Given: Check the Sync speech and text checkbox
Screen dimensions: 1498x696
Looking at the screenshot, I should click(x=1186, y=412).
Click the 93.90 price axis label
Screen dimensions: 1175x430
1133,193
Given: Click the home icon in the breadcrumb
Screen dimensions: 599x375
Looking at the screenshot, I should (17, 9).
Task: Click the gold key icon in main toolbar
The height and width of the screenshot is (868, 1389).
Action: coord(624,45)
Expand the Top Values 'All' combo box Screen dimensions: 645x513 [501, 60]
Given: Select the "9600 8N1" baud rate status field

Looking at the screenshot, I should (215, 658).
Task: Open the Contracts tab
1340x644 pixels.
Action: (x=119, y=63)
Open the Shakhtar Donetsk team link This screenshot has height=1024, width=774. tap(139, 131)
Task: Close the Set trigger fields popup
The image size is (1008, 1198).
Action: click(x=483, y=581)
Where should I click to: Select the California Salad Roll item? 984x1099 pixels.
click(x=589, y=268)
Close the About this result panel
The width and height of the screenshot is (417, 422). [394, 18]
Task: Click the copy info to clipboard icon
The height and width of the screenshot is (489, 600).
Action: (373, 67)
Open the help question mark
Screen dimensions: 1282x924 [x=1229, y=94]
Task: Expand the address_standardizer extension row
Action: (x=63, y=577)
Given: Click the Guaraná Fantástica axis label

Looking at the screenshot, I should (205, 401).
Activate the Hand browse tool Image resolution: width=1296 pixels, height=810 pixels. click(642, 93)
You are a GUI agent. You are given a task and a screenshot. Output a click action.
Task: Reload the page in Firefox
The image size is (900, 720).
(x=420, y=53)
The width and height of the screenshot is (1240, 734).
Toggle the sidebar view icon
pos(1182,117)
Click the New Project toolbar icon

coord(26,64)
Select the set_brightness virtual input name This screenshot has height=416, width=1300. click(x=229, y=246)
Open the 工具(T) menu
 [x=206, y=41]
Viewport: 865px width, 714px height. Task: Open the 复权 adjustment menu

= = = =

* AIM OF THE EXERCISE
The lines to return run from the one containing "Open the help question mark" through the last line of the material above. Please reproduce them exactly.

* RESPONSE TO THE TASK
Open the help question mark
Screen dimensions: 1282x924 [x=1229, y=94]
Task: Expand the address_standardizer extension row
Action: (x=63, y=577)
Given: Click the Guaraná Fantástica axis label

Looking at the screenshot, I should (205, 401).
Activate the Hand browse tool Image resolution: width=1296 pixels, height=810 pixels. click(642, 93)
You are a GUI agent. You are given a task and a screenshot. Output a click action.
Task: Reload the page in Firefox
The image size is (900, 720).
(x=420, y=53)
The width and height of the screenshot is (1240, 734).
Toggle the sidebar view icon
pos(1182,117)
Click the New Project toolbar icon

coord(26,64)
Select the set_brightness virtual input name This screenshot has height=416, width=1300. click(x=229, y=246)
Open the 工具(T) menu
 [x=206, y=41]
Viewport: 865px width, 714px height. Task: Open the 复权 adjustment menu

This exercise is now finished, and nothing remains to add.